Este análisis gestual del virtuosismo consiste en un cuidado desmembramiento que permite el examen meticuloso del cuerpo y de sus partes, así como de su posterior capacidad motora. Para ello Kairuz roba tácticas propias del cine: el encuadre para analizar especificidades, el montaje para proponer relaciones, la imagen atmosférica para hacer visibles aspectos cualitativos. La substracción del plano de fondo—y así la posibilidad de distracción de todo contexto—es también necesaria para permitir la manifestación de sutilezas. Pero más importante aún es la amputación del aura—la eliminación del resultado consecuente proporcionado por cada gesto—, que nos permite percibir tan sólo la representación externa de una condición de presente. Esta amputación de lo anticipado—de la efusión musical—intensifica la extrañeza de estas imágenes, que liberadas del efecto saciante del sonido, terminan haciendo de la forma lo primordial. Así el énfasis se desplaza al cuerpo como fuerza productiva, pero más como mecanismo que como aparato. La manipulación de la velocidad aumenta la deshumanización de las imágenes, y la individuación da paso a lo arquitectónico. Sin embargo esta escisión de la persona no conlleva la pérdida de su capacidad expresiva, sino que es un mecanismo que sirve para intensificar las resonancias cualitativas de cada escena.

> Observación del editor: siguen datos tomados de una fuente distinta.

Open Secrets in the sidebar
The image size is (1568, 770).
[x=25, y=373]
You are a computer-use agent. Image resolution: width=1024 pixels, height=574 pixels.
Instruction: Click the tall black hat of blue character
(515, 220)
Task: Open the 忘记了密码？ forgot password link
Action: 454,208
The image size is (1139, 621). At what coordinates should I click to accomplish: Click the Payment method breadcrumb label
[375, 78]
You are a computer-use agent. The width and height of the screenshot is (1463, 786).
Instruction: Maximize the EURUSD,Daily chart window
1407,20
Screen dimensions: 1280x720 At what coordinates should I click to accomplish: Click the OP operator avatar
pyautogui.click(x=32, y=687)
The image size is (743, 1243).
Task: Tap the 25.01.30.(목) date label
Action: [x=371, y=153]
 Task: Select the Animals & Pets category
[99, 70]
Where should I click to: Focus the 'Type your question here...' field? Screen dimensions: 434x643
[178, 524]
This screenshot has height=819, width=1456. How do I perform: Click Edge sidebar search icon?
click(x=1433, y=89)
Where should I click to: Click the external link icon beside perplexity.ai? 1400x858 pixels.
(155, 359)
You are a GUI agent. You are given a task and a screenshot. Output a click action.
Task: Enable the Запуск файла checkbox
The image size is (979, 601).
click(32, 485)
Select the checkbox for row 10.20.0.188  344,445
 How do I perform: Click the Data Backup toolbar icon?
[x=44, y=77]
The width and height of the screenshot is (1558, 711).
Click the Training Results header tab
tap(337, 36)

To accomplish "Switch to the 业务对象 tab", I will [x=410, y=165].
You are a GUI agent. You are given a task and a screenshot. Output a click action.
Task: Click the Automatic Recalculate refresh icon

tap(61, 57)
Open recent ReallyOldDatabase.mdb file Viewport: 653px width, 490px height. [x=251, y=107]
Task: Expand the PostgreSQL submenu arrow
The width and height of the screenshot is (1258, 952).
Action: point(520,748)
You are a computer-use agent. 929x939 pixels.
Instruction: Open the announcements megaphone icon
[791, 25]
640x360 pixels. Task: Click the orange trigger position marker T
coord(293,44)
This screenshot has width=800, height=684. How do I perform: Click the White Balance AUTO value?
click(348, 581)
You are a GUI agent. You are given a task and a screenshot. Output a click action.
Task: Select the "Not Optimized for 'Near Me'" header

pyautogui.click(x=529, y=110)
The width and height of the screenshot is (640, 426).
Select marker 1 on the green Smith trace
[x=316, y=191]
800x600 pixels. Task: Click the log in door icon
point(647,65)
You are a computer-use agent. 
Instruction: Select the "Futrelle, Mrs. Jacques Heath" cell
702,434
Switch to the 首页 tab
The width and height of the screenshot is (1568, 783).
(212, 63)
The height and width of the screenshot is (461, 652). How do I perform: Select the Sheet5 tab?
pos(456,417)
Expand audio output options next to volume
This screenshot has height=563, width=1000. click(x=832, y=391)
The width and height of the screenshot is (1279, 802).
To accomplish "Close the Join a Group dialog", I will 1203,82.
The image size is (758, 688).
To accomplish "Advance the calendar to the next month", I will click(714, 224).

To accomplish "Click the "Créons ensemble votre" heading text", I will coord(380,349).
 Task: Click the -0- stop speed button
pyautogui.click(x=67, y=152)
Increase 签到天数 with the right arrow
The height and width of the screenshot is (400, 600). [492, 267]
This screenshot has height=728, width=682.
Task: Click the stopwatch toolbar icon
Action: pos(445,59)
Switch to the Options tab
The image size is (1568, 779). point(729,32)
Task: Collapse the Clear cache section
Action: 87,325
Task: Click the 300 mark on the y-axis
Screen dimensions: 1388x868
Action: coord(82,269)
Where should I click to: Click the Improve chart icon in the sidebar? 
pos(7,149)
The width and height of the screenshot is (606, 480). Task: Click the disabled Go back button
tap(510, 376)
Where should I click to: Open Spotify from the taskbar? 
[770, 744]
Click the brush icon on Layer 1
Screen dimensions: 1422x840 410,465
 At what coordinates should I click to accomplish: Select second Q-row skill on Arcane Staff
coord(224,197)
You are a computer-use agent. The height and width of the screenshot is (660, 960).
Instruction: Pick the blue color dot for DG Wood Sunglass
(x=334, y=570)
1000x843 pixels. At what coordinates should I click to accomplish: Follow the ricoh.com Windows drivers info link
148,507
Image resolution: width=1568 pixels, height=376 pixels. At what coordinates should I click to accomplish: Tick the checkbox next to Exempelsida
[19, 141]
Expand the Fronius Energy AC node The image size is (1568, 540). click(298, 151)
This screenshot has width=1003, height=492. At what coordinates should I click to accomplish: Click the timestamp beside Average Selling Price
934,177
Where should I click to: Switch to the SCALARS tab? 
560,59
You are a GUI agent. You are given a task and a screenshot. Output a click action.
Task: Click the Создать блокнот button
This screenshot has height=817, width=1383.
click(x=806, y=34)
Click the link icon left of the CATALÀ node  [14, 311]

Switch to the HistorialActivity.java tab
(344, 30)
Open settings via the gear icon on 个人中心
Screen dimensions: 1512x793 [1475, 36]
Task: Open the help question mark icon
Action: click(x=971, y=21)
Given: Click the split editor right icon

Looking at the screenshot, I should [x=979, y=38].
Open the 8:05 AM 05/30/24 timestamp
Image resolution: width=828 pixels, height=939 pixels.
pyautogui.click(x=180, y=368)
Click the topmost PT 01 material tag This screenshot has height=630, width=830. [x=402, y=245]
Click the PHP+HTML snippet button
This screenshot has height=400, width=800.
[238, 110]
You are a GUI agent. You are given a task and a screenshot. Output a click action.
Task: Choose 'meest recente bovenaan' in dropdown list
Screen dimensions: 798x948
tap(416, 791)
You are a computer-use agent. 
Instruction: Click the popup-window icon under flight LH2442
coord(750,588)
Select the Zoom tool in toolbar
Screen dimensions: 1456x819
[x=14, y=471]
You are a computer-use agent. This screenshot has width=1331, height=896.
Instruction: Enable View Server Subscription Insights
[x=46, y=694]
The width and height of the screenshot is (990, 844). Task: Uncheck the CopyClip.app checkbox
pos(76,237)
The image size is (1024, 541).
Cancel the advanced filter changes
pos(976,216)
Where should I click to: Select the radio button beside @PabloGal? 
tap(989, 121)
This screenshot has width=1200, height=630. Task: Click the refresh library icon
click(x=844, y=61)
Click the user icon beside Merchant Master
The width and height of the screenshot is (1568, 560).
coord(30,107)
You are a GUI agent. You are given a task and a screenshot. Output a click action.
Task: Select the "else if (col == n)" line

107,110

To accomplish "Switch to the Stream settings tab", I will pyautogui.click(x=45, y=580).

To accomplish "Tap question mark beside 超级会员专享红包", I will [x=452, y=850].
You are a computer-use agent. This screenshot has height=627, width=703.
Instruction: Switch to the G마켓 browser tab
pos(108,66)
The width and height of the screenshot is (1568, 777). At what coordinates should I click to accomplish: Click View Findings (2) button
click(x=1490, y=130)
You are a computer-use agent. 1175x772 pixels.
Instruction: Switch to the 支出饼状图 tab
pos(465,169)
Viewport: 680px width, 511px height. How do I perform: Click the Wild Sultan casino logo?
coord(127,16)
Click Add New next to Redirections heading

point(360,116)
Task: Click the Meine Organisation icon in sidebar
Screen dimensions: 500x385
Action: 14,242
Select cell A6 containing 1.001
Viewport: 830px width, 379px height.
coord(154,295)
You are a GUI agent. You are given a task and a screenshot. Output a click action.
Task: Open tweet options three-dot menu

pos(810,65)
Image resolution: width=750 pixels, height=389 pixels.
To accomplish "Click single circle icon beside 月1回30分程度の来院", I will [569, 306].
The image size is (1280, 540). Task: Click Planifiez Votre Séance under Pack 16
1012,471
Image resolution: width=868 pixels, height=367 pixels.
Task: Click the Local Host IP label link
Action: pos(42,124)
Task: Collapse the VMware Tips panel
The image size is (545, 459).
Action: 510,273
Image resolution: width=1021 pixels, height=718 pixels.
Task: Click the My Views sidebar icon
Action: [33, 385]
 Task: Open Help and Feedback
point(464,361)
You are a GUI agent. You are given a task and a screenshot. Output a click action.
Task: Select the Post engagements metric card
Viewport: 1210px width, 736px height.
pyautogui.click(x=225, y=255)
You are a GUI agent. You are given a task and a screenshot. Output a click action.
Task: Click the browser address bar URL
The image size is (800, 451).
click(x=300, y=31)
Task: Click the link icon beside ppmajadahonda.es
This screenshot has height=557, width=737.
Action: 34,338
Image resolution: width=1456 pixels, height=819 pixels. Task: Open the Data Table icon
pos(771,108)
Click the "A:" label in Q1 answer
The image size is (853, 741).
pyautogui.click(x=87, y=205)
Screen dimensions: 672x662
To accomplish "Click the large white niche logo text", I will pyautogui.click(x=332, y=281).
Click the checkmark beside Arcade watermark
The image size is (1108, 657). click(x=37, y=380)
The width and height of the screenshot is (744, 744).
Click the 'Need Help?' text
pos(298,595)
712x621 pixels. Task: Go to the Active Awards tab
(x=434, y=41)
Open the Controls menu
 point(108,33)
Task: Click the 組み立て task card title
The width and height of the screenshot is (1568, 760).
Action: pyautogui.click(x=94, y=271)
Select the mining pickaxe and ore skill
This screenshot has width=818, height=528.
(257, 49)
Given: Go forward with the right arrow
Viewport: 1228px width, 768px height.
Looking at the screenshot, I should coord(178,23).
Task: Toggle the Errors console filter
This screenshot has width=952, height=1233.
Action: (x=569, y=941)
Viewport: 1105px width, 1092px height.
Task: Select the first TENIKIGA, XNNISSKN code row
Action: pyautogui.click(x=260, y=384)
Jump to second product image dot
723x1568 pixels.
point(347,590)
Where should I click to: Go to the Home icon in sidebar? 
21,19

Estas instalaciones habitan un espacio del puro presente. En el sentido que Warburg otorgó a este término, estas imágenes hipnóticas no proponen narrativas futuras ni hacen referencia a otras anteriores, sino que sumergen al espectador en un presente afectivo, fuera del espacio y del tiempo. Funcionan de manera similar a la noción de close-up planteada por Gilles Deleuze, quien lo entiende como un desplazamiento del reconocimiento de la persona hacia una respuesta afectiva.7 El subtítulo de Delirium otorga la clave—Estudios sobre la embriaguez #1, María. Cada toma de María Callas es en sí misma una intoxicación: la curva de su famoso cuello o de su perfil tallado, cuyos diminutos y fantasmales movimientos se desplazan lentamente en el rabillo del ojo. La embriaguez describe un estado de éxtasis, y como espectadores nos convertimos en parte de la euforia de la actuación—pero ya no como espectadores, sino como actores.